Was leistet laut dem Textauszug über Vorschäden ein professionelles Schadensgutachten im Hinblick auf vorhandene Vorschäden?

_Textauszug_:
>>>>>
Die bloße Einreichung von Sachverständigengutachten und Reparaturbescheinigungen ohne Schilderung des Schadensbildes und des Reparaturweges gereicht der Darlegungs- und Beweislast hinsichtlich der Kausalität des geltend gemachten Schadens nicht. Selbst kompatible Schäden sind darin nicht ersatzfähig, wenn, wie hier, die Möglichkeit besteht, dass sie auch aus einem anderen Schadensereignis herrühren können (AG Essen, 16.03.2012 - Az:
29 C 356/10).
Was gilt bei Unkenntnis eines Vorschadens?
Soweit der Geschädigte behauptet, von einem eventuellen Vorschaden selbst keine Kenntnis und die beschädigte Sache in unbeschädigtem Zustand erworben zu haben, kann es ihm nicht verwehrt werden, eine tatsächliche Aufklärung auch hinsichtlich solcher Punkte zu verlangen, über die er kein zuverlässiges Wissen besitzt und auch nicht erlangen kann. Er ist deshalb grundsätzlich nicht gehindert, die von ihm nur vermutete fachgerechte Reparatur des Vorschadens zu behaupten und unter Zeugenbeweis zu stellen. Darin kann weder eine Verletzung der prozessualen Wahrheitspflicht noch ein unzulässiger Ausforschungsbeweis gesehen werden (BGH, 15.10.2019 - Az:
VI ZR 377/18; OLG Celle, 03.11.2021 - Az:
14 U 86/21).
Bedeutung für das Sachverständigengutachten
Auch im Rahmen der außergerichtlichen Regulierung ist die Kenntnis über Vorschäden von zentraler Bedeutung - insbesondere für den beauftragten Kfz-Sachverständigen. Denn nur wenn diesem alle relevanten Informationen vorliegen, kann er eine präzise Schadensschätzung vornehmen.
Ein professionelles Schadensgutachten berücksichtigt vorhandene Vorschäden, grenzt sie vom aktuellen Schaden ab und schätzt ggf. die durch den neuen Unfall entstandenen Mehrkosten. Wird ein Vorschaden nicht angegeben, kann dies die Aussagekraft des Gutachtens mindern oder zu einer Rückforderung durch den Versicherer führen, falls sich später ein nicht deklarierter Vorschaden herausstellt.
<<<<<
_Gesammelte Daten_:
>>>>>
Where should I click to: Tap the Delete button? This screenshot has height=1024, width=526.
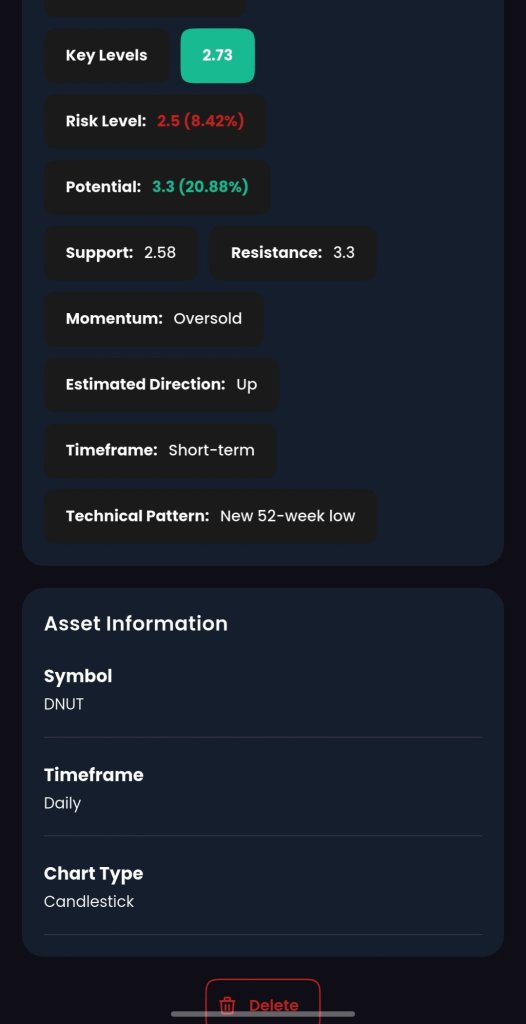point(263,1001)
<<<<<
_Lösung_:
Es berücksichtigt vorhandene Vorschäden, grenzt sie vom aktuellen Schaden ab und schätzt gegebenenfalls die durch den neuen Unfall entstandenen Mehrkosten.